Post by jimlongley »

The mention of the terrorism bombing and arsons in another thread reminded me of this, and I thought y'all might be interested in some of the inner workings of the old Ma Bell.

In 1973 an arson fire caused a great deal of damage to a NY Telephone central office at 13th St. in NY City. I was working as a phone man upstate, way upstate, and was selected based, I found out later, on my work history, to be dispatched to NY City to help with the fire restoration.

I packed up my tools and clothes and took the train to NY, not quite knowing what a boonies Station Installer/Repairman would be assigned to do in such a situation. I got myself, as instructed, settled into a hotel room and then proceeded to the site. When I arrived there was a massive, well organized, state of confusion in progress and it took me a while to find the person I was supposed to report to. While I was searching for him, I was issued my hat and t-shirt declaring that I was part of the team.

When I reported I was told, after a consultation with a clipboard, that I would have a rotation in "the hole" from midnight to seven am, so I should go back to my room and get some rest and report back, sober, at about eleven thirty to be issued any tools I would need. I questioned what I would be doing in "the hole" and was told that I would be "spinning splices." When I pointed out that I had no real experience as a splicer, Mr. Clipboard threw a fit, much of which is not repeatable here, but the gist of it was that he was only supposed to have gotten qualified splicers, he didn't need installers and linemen, just qualified splicers, and that I should "wait over there" until he had time to straighten this one out.

Several hours later I was told that I had been traded to the Queens I/R garage for a qualified person and that I was to report there the next morning, and I should worry about transportation there on my own. I didn't even know where the place was.

The next morning, as instructed, I reported to the Queens garage and located the foreman I would be reporting to, who hadn't been made aware that I would be reporting to him and sat me aside while he dispatched his crew. This worthy then assessed my qualifications and assigned me a couple of troubles, issued me maps and keys to a vehicle and sent me off into the wilds of Queens to fend for myself.
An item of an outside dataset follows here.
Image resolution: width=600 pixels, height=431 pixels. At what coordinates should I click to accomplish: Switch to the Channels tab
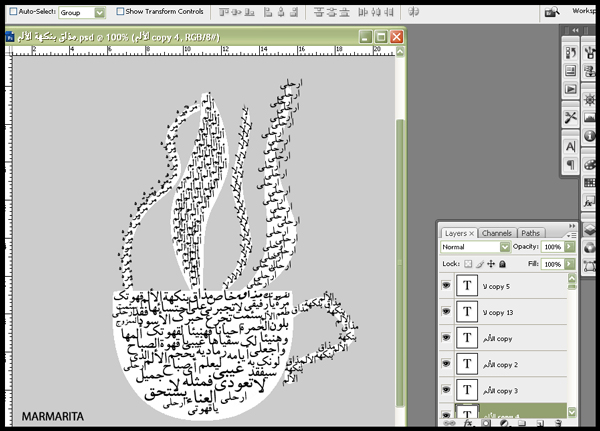point(497,233)
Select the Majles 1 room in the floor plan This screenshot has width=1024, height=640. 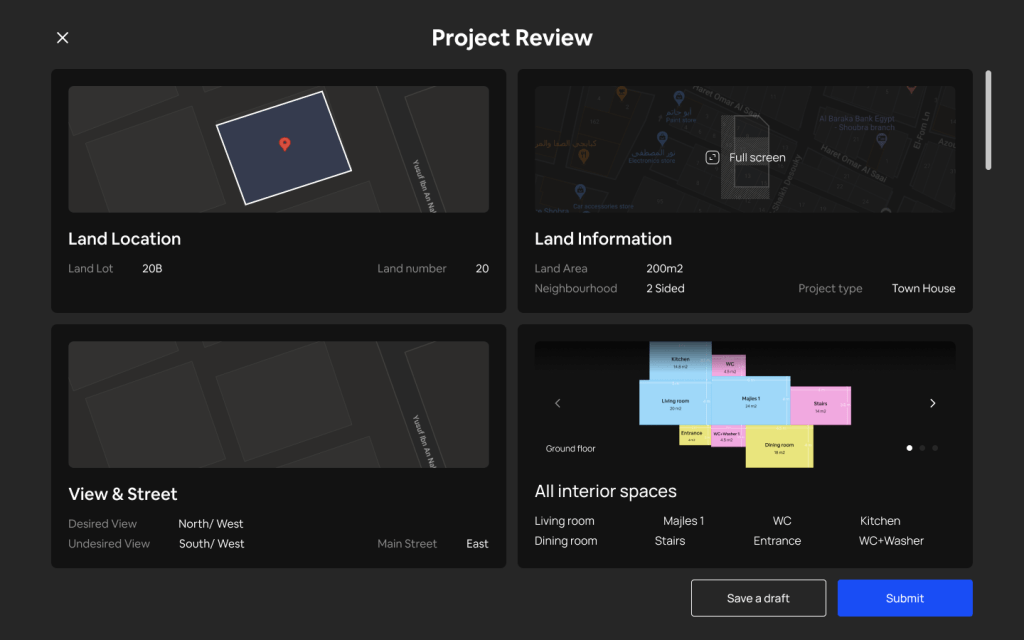point(750,401)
I arrived at my first trouble, figured out what was wrong, and had it fixed in minutes, and went on to my next trouble. There I discovered that the problem was in the cable facilities back toward the central office, so I called in to the test board and after a long hold was told that there was an intermediate cross connnection point that I would have to check. I went there and proved the problem back toward the central office once again. When I called in to the test board then I was given a number and told to call back after lunch. I did as instructed, and it being only a little after ten am, I called in to dispatch and picked up another trouble, which I cleared on my own by about twelve fifteen.

After my lunch I called in with my number in line and only had to hold for about fifteen minutes before talking to a tester, who determined that the problem was in the cable (duh!) and that it had to be turned over to the splicers to fix.

I then called in and picked up another trouble, and after that another, and then yet another, which I finished in time to get back to the garage at about six.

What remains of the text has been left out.